Oil dependency is coming to an end! Alternative energy is taking over! Renewable energy will be the number one source of fuel! These are just some common expressions that you will find in different news outlets and from the voice of environmentalists who would like nothing more than to see crude oil drilling and usage come to an end. There is no denying that we live in a more environmentally friendly and conscious world where everyone is trying to do their part to clean up the air and not generate as much contamination as we were generating over the last couple of decades and especially throughout the previous one. The truth of the matter is that oil dependency is anything but dwindling. Suzzanne Uhland is here to provide some insight as to why that is.
1 . Oil lobbying is still going on strong
According to OpenSecrets.org, the oil industry spent a little over 119 million dollars on lobbying Congress for oil policies that would favor the industry. So far in 2018, that same industry has spent almost 65 million dollars with plenty more on the horizon. As long as companies continue to pony up the cash to have their interests lobbied in Congress, there is a good chance oil dependency will continue to be as strong as ever.

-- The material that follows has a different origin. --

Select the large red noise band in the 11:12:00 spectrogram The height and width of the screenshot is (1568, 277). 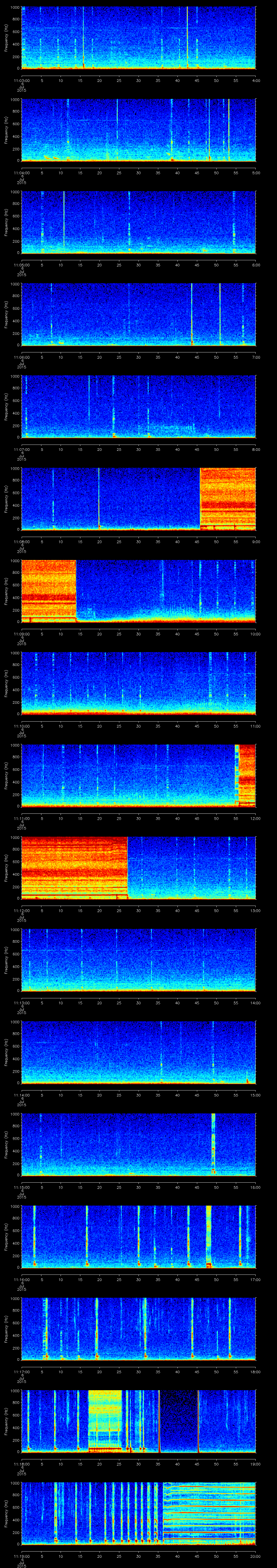(74, 867)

2. Oil market is projected to have steady rises until at least 2022
That’s right. For the foreseeable future, the oil market and oil production are expected to grow steadily, according to International Energy Agency’s Oil 2017 Analysis and Forecasts 2022 Executive Summary. Despite recent agreements to curb production, the oil industry will continue to stock up their inventory and there are expectations for investments in the oil industry to grow given how operating costs have dropped in recent years.
3. Developing countries do not have the resources to change oil dependency
Going from fossil fuels and oil to solar, wind, or other clean energy types take a considerable amount of investment. The monetary aspect of energy change is enough to deter most developing nations from investing. In order to make such an investment, countries would surely need to either increase their international debt or cut the national budget on important sectors such as education and health. That would create more political tension in countries where the political scenario is already pretty tense, and with that in mind, developing countries would shy away from investing in policies that would alter their dependency on oil.

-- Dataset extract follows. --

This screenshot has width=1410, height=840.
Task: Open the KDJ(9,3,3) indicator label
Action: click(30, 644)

4. Oil continues to shape the global political landscape
Venezuela’s current crisis has made a profound impact on global politics. Enough to sway oil prices and give Russia a whole lot more power in the Western Hemisphere. Oh, you’re not buying it? In case you have forgotten, here’s a little refresher course. About a month ago, Russia acquired a significant amount of oil assets in Venezuela in order for Maduro to fund his government. That deal gave Russia a controlling interest in Venezuelan oil and from here on out, the United States will have to deal with Putin if they want to keep receiving oil from Venezuela. Another example is what happened after 9/11 where the war on terror concentrated on oil rich countries which had nothing to do directly with the terrorist attacks on the Twin Towers. Bottom line, whoever controls oil, has the power to change politics on a global scale.
5. Oil doesn’t just fuel our cars, but our lives.
Oil is turned into the gasoline which fuels our vehicles; everyone knows that. What many don’t know is that a lot of everyday products derived from petroleum. Cleaning products. Fabrics. Food. Medicine. Some of them come from oil, and as long as we continue to use them or consume them in the amounts we do, there will always be a market for oil as raw material. In order to reduce the market for oil, someone must invent alternatives which are valid substitutes. Until that moment comes, oil is here to stay.
As you can see, oil dependency is a long way from coming to an end. The near future is one where we still depend highly on crude, from fueling our rides to some of the things we eat. Governments will continue to use as leverage that could determine what happens and who is in control. For those nations which are oil dependent, a drop in their dealings with crude oil and its derivatives means a drop in national investments and progress. Sure, there are efforts by some to make sure we become less dependent on black gold and there have been strides regarding those efforts, but the reality is that not everyone can afford the alternatives. The task at hand is to use oil for whatever is necessary without overdoing it. It’s a call to the responsible use of oil.